Наутро я не стал даже касаться своих ежедневных занятий (я вынашивал решение о переходе на филологический факультет того же университета и посвящал каждое утро соответствующему чтению) - а отправился в глухой уголок леса, к заросшему ряской пруду; я уселся на склонившуюся к воде березу, что давно споткнулась о свои подмытые водою корни, прижался лопатками к жесткой развилке шершавых сучьев и, подняв лицо к погожему, но бессолнечному небу, закрыл глаза. Суета и нелепые хлопоты последних месяцев стали постепенно уступать место покою, звукам, запахам молодого еще лета, леса и укрывшегося в его глубине болота со ржавой стоячей водою. Я ощутил вокруг себя кипение жизни - не той, что составила все мое, казавшееся таким важным, существование за десять последних лет, а - той прежней, что была мне знакома в детстве - здесь в имении - и раньше - на дорогах, пройденных мною в одиночку, без иных спутников, кроме ветра, солнца, немолчного шороха песка и сухой колючки. Я стал чувствовать, как меня обступают странные тени, призраки существ - людей и нелюдей, что жили здесь долгие века, еще до того, как безвестные южные племена, гонимые недругами и нуждою, бросили, не заперев дверей, свои веками обжитые жилища и, забыв даже притворить за собою ворота в окружавших их невысоких стенах, оставив на произвол грабителей весь свои скарб, бросив даже больных и немощных, ушли в дальний и тяжкий путь, обещавший им одно лишь, только одно: что через годы, добравшись сюда, смогут они скрыться, раствориться навсегда среди этих лесов, схорониться на им одним известных островках среди ржавых топей, в землянках, больше похожих на звериные норы, чем на человеческое жилье, смешаться, породниться с местной чудью и безвредной лесною нечистью - чтобы только оставили их в покое, дали жить, как они могут и хотят, как породила их земля, или вода, или песчаная глубина.

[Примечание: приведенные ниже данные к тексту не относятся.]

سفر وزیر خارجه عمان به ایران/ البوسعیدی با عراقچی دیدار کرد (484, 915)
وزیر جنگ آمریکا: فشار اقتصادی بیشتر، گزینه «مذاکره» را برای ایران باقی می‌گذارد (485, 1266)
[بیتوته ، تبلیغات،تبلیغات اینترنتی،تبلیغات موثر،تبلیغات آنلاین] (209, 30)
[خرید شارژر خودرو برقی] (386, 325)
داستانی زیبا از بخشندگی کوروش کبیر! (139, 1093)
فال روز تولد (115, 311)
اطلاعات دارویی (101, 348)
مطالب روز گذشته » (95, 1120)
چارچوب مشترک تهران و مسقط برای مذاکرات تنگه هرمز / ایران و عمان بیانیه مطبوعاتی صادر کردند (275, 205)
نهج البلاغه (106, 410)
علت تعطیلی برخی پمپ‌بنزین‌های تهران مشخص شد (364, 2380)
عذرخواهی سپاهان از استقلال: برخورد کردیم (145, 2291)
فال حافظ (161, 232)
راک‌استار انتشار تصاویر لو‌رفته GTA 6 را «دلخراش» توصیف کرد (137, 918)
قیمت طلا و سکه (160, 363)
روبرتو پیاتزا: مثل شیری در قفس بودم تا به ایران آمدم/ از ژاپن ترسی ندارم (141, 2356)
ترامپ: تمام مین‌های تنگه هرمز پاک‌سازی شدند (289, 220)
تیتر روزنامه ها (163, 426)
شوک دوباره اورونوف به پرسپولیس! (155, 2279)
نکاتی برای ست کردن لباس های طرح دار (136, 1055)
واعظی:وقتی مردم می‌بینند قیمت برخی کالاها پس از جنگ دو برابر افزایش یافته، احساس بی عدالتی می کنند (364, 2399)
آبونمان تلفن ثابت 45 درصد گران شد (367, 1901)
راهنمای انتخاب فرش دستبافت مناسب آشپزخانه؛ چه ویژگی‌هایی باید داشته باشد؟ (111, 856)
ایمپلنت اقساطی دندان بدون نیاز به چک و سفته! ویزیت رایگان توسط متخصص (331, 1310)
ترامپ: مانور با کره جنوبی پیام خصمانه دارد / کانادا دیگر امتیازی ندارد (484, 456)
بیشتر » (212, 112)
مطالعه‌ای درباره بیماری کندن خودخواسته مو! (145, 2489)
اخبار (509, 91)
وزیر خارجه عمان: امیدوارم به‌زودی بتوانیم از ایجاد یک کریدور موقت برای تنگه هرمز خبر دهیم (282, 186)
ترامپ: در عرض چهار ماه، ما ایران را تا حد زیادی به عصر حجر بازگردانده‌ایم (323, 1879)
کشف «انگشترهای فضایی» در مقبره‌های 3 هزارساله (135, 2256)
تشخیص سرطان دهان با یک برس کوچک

Мне казалось, что моего лица касаются какие - то мягкие перья, что кто - то незримый тихо и нежно дышит мне в щеку, пониже уха, но ни напряжения, ни, тем более, страха не ощущал - я понял, что я - свой здесь: именно здесь, а не в столичной суете и не в университетском обществе, понял, что принят и любим - здесь, а не в соседской усадьбе, откуда звал меня мощный и призывный глас, в котором, однако, не было ни любви, ни нежности, но звучал он как голос рога, призывающего на великую страшную охоту, или пышный и кровавый турнир, победителю которого достанется - слава, богатство, рука и тело первой красавицы давно погрязшего в долгах и междоусобицах королевства; о нем, о герое, сложат легенды, которые переживут и его и его далеких потомков, но - ни капли любви не обретет он там - хоть капли, чтобы чуть смочить запекшиеся в кровавой схватке губы.
Я понял, что Лили, оставшаяся теперь где - то на далеком и уже почти не видном в тумане берегу, который собственной волею я покинул в погоне за своей всегда ускользающей от меня нитью судьбы, снова оказалась права.
Так сидел я, прислушиваясь к своим ощущениям и доносившимся до меня звукам долго, чуть ли не до обеда. Под конец мне стало казаться, что я снова вижу Лили - именно там, на том самом берегу, от которого я отплыл: я потянулся к ней душою через разделявшее нас водное пространство, но оказалось, что это я просто задремал - сапог мой соскользнул с покрытого скользкой тиной корня, и я со всего маху плюхнулся прямо в черную вонючую воду, подняв целый черно - зеленый фонтан. В пруду было, разумеется, неглубоко: я встал на ноги, чуть увязнув в донном иле, и расхохотался. Две пичужки, при моем феерическом падении сорвавшиеся было с ветки росшего невдалеке бузинного куста, и однако же усевшиеся обратно обсуждать какие - то свои дела, снова вспорхнули и, уже не задерживаясь, скрылись в лесной чаще. Я кое - как отряхнул грязь и ряску и двинулся домой.
* * *
Но берег - дальний берег, к которому я стремился, видя в нем обновление и давно чаемое мною преображение в этом мире, смотрел на меня издали суровыми неприступными скалами, о которые бессильно разбивались темные и тяжелые волны прибоя.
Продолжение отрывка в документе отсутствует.